With so much complexity to work through, retailers cannot achieve ecommerce profitability by selectively focusing on any one area. Their efforts must be distributed equally across optimizing business processes and overhauling technology use.
The metrics or key performance indicators (KPIs) used to measure ecommerce profitability can vary across organizations. Different factors may be more significant depending on industry context and the organization’s business objectives. But these are some key areas retailers should look at as part of their holistic strategy:
1. Strategically curating the right product mix
Retailers should consider the profitability of each product. More expensive items will be more profitable to deliver via ecommerce channels, while less expensive products are often inefficient to ship.
Retailers may want to limit the order quantity for products that don’t offer significant margins but are large and difficult to ship, such as grocery items. Another approach could be to accept only bulk orders of such items to optimize delivery costs. Doing this can help increase average order value while lowering delivery costs.
Identifying the right mix of products for your ecommerce business can help boost revenue and profits. Particularly for pure-play retail brands, it may also be a good idea to consider costs associated with other aspects (like the shape or weight of packaging) which can have a sizeable impact on the margins as well.
2. Identifying optimal pricing through cognitive commerce
While benchmarking pricing across competitors is necessary in today’s ecommerce landscape, retailers can fall into the trap of constantly trying to undercut the competition’s pricing, obliterating what little profit margins were available in the first place.
Large retailers may be able to adopt tactics such as loss leader pricing and make up the difference in new customers acquired, but smaller retailers may find this difficult.
Instead of this, they could consider implementing dynamic pricing, determined by cognitive price matching algorithms.
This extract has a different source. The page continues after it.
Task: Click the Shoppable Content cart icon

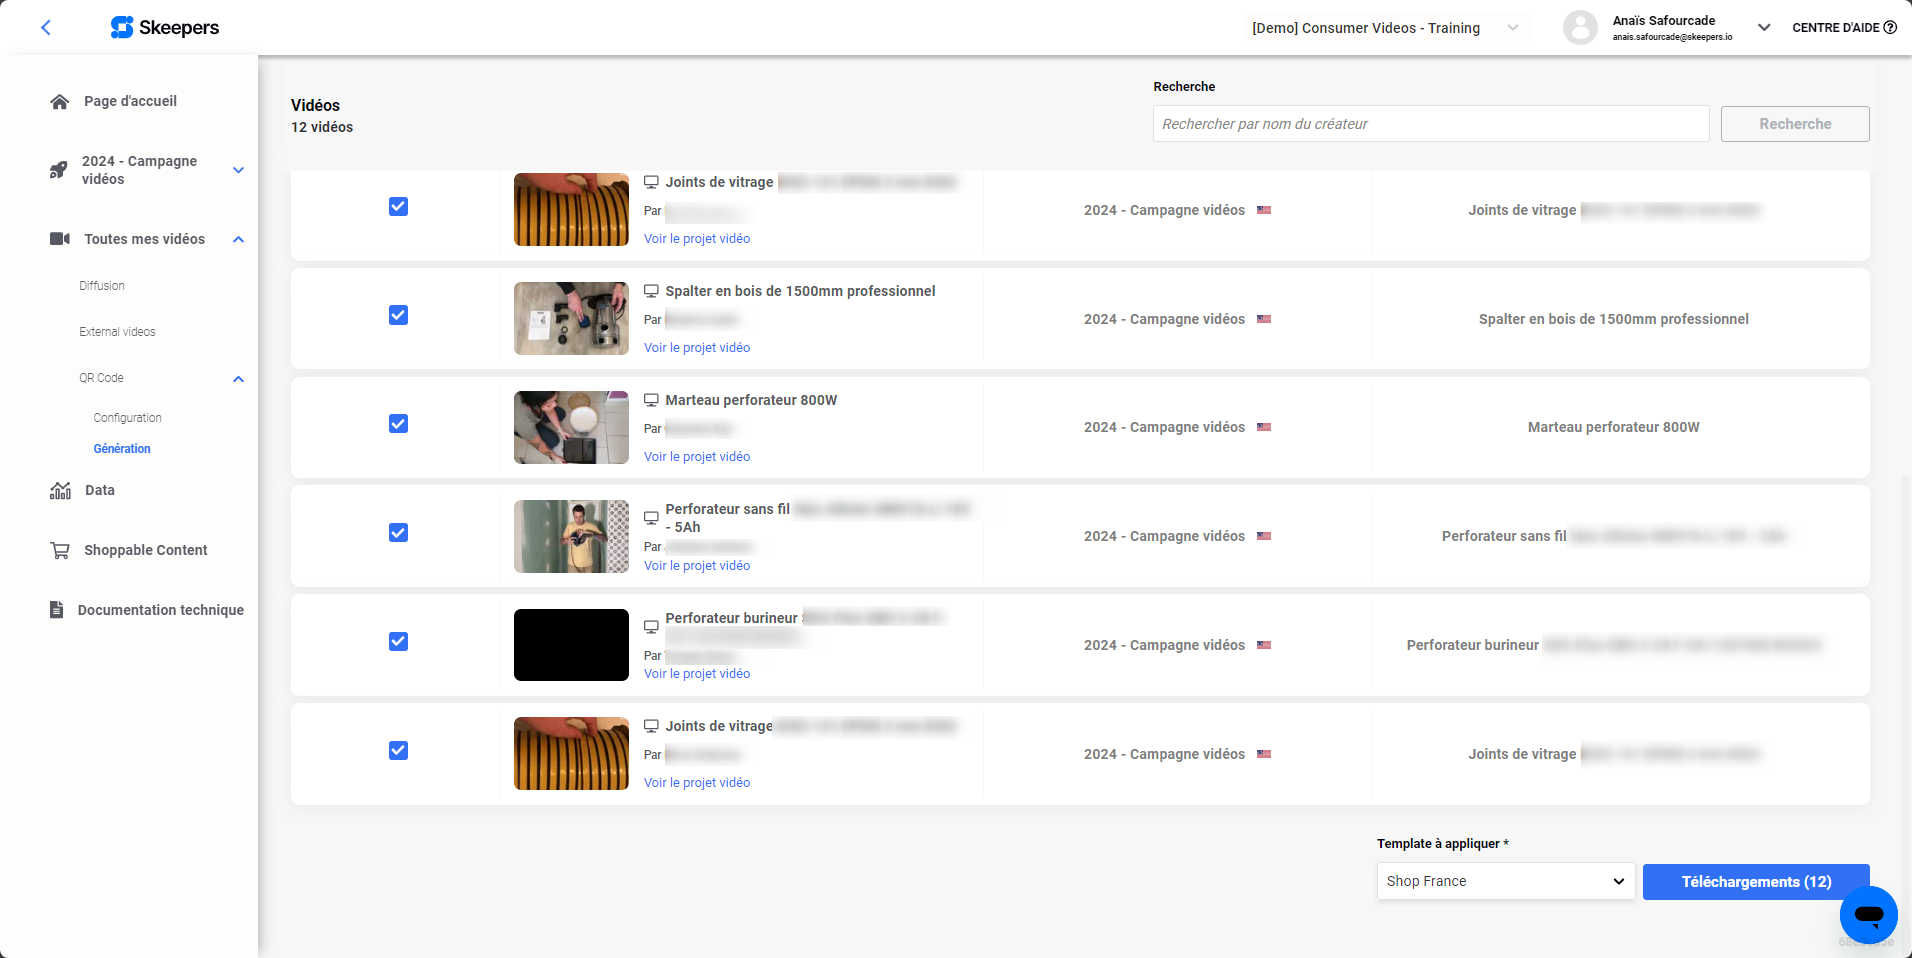Action: click(x=60, y=551)
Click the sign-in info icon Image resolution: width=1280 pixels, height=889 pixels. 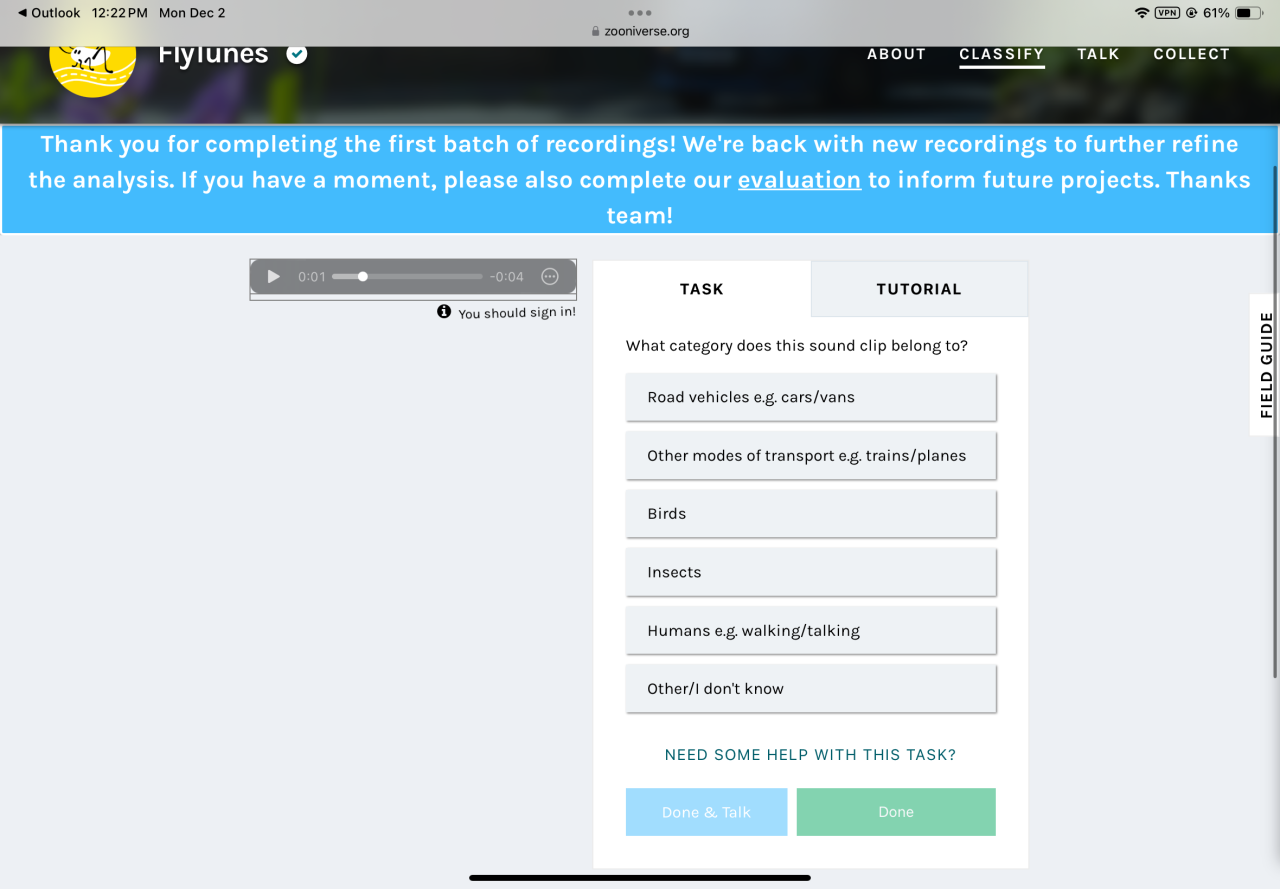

These use artificial intelligence to determine optimal pricing for products based on factors such as competitors’ pricing, stock levels, page views of product pages (to determine demand), seasonality, and customers’ demographic data and spending habits. Dynamic pricing allows retailers to be responsive to demand fluctuations and encourages more customers to purchase, raising the business’ top line.
[Read more about Creating Memorable E-commerce Experiences with Cognitive Commerce]
3. Minimizing supply chain inefficiencies
Another aspect that affects eCommerce profitability is inefficiencies in the fulfillment process. Customer expectations about same-day or next-day delivery are continually leading to rising fulfillment costs for retailers. But shipping speed and cost matter to customers—49 percent of customers abandon their cart due to extra costs like shipping.
Retailers must find ways to optimize shipping processes. These are some of the ways they can do this:
Minimizing returns, losses, delays, and stockouts as well as identifying the most cost-efficient fulfillment options can all help to improve the company’s bottom line.
Building vertical-specific marketplaces can also assist with paring down some of the complexity of omnichannel fulfillment. Multi-vendor marketplace platforms like ASOS can help retailers to go to market faster with lower marketing costs. Cost savings accrued in this way can be channeled back into other aspects of the business, improving customer experience overall.
4. Identifying best-fit customer acquisition channels
With a mix of digital and physical retail channels in play, it’s important to identify the appropriate channel for each product type and cultivate the agility to switch spending from one channel to another as needed.
Retailers can learn which marketing approaches are most successful for them by comparing their sales numbers with their global marketing efforts. This can allow them to narrow down on the channels and campaigns that have worked best and replicate those in future marketing efforts. This can help them lower the cost per acquisition and increase eCommerce profitability.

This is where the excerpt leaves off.